Extracted material =>
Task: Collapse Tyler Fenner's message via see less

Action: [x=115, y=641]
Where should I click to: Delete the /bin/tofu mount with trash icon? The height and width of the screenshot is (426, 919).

--

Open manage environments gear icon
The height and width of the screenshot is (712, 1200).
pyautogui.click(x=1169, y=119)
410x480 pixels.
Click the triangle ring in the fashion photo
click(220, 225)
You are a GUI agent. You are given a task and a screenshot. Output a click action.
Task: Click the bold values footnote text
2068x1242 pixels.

Instructions to follow =>
Arrange the listing lines from the one containing "Open manage environments gear icon" through the one containing "2068x1242 pixels.", both included, as a JSON list of strings with one string per line and blank lines omitted.

Complete answer =>
[
  "Open manage environments gear icon",
  "The height and width of the screenshot is (712, 1200).",
  "pyautogui.click(x=1169, y=119)",
  "410x480 pixels.",
  "Click the triangle ring in the fashion photo",
  "click(220, 225)",
  "You are a GUI agent. You are given a task and a screenshot. Output a click action.",
  "Task: Click the bold values footnote text",
  "2068x1242 pixels."
]